• PROMPT
From the entries below, copy every line that has the word "come".

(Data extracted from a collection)
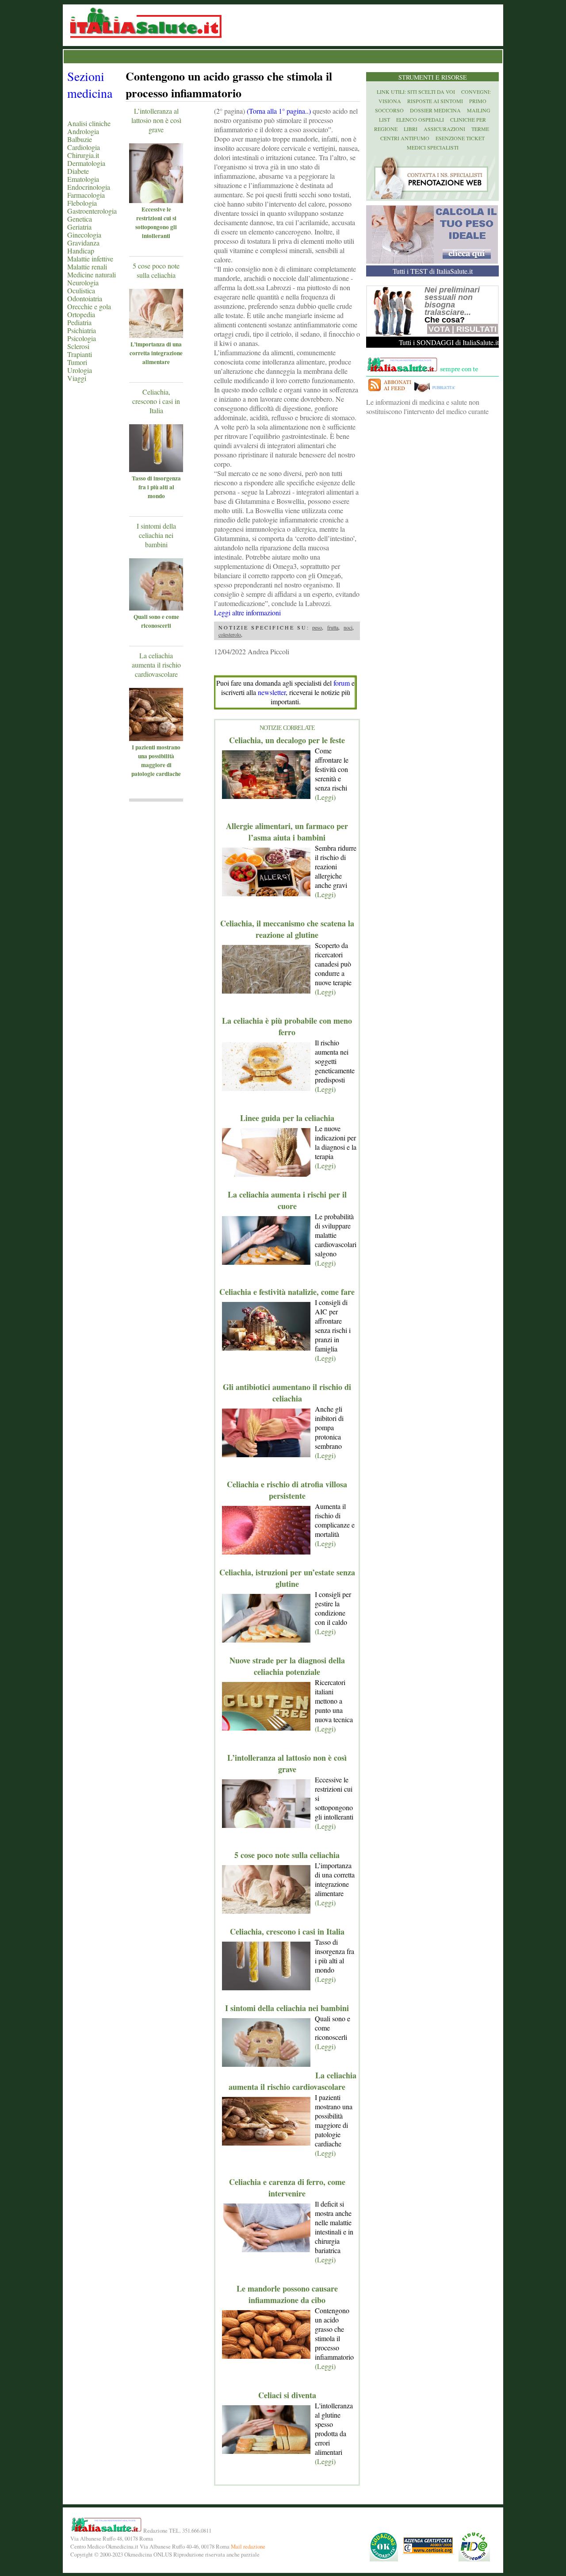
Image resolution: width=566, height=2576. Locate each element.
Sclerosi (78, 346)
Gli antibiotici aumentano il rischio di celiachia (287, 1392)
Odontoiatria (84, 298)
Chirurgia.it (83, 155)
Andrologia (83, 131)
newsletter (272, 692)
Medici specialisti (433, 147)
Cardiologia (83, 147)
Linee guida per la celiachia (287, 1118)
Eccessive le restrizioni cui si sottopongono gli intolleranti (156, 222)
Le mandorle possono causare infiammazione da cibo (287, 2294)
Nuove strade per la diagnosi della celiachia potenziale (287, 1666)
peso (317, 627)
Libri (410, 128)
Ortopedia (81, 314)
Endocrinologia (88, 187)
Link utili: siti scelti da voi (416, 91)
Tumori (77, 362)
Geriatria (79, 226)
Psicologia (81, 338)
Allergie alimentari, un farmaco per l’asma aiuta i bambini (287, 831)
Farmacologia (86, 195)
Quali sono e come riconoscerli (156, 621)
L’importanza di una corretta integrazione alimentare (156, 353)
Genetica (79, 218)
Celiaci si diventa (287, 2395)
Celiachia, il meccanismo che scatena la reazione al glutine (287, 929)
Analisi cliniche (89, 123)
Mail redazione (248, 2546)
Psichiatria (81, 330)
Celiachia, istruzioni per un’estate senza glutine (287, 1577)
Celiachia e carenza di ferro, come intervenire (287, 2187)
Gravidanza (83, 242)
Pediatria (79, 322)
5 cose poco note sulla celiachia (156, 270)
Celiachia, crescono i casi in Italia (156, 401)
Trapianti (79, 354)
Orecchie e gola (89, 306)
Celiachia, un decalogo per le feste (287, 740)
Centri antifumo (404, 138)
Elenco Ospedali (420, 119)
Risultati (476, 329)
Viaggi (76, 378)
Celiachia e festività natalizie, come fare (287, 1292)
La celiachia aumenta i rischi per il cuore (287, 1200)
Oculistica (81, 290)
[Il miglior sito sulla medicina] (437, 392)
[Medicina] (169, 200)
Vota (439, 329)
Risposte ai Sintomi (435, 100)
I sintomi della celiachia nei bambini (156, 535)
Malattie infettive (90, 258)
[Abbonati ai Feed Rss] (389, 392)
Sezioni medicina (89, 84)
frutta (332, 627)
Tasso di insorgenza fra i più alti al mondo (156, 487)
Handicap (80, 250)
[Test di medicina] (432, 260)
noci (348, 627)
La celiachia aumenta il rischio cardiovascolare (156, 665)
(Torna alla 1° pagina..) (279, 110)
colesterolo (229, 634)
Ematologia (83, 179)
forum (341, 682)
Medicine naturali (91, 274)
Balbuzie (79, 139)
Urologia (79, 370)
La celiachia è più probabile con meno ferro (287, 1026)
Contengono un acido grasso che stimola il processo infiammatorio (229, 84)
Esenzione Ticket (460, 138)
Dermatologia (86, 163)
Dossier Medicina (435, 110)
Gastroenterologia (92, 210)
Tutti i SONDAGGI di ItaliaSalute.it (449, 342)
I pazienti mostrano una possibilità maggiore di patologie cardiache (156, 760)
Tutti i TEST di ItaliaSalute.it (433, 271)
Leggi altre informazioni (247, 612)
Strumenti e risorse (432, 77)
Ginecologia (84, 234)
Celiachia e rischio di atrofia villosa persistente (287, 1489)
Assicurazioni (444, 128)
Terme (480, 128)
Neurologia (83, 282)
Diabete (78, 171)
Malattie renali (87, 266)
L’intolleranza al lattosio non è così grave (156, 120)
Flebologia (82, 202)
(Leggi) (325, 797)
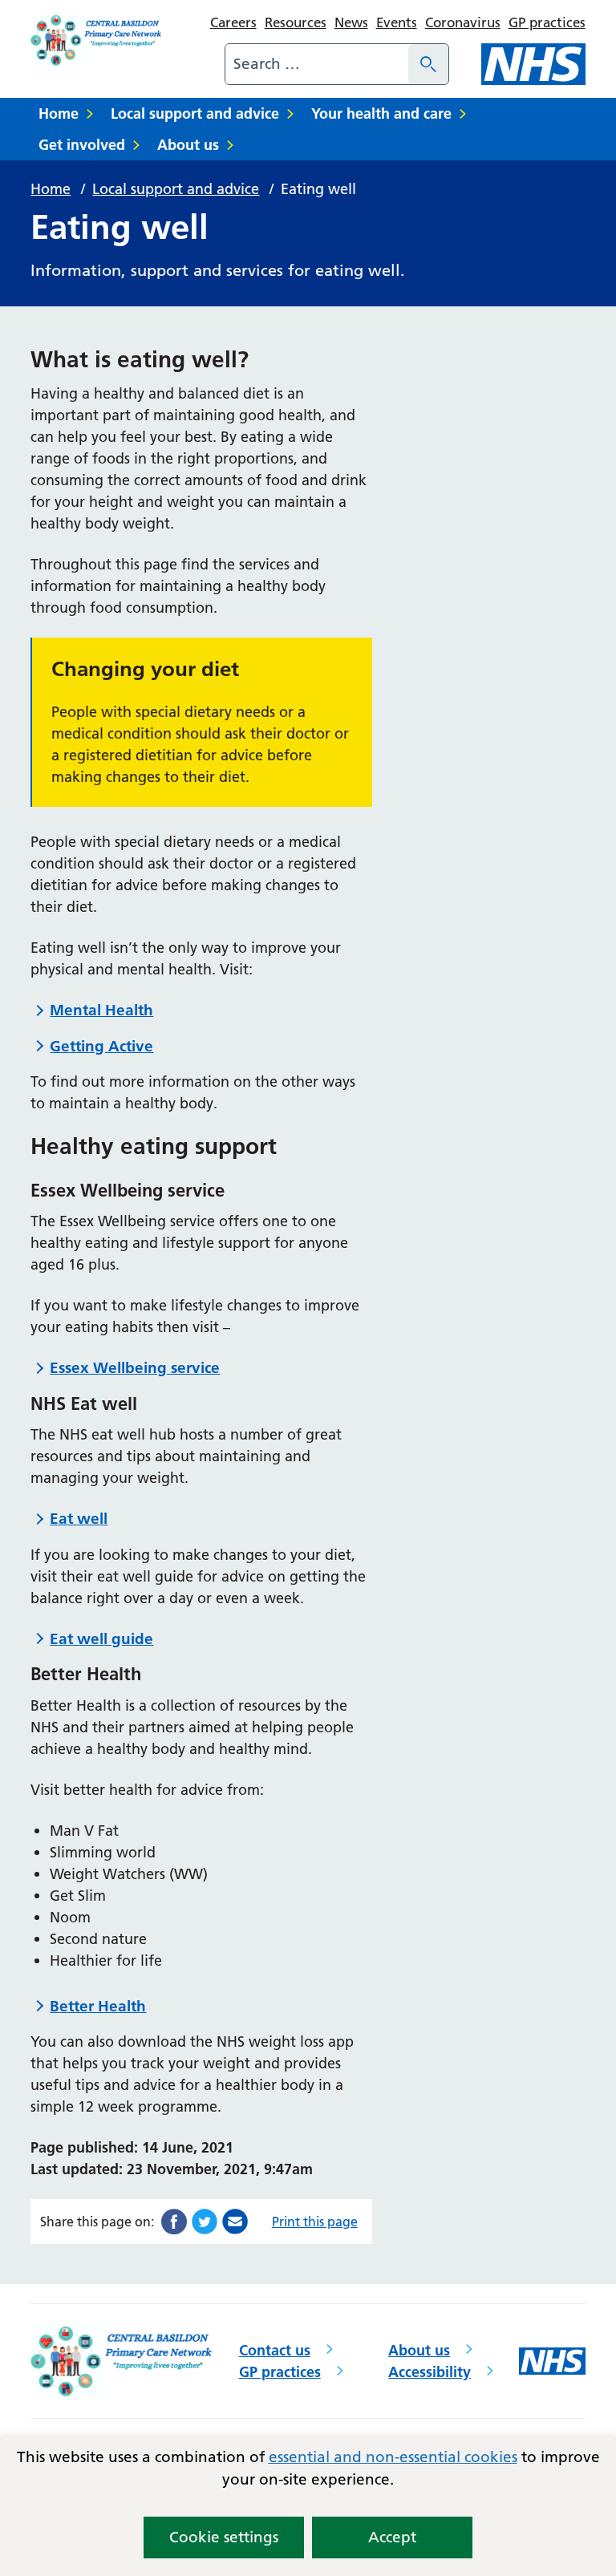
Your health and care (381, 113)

• WRITTEN REPLY
Quali sono e come riconoscerli (156, 621)
Celiachia e carenza di ferro, come intervenire (287, 2187)
Celiachia e festività natalizie, come fare (287, 1292)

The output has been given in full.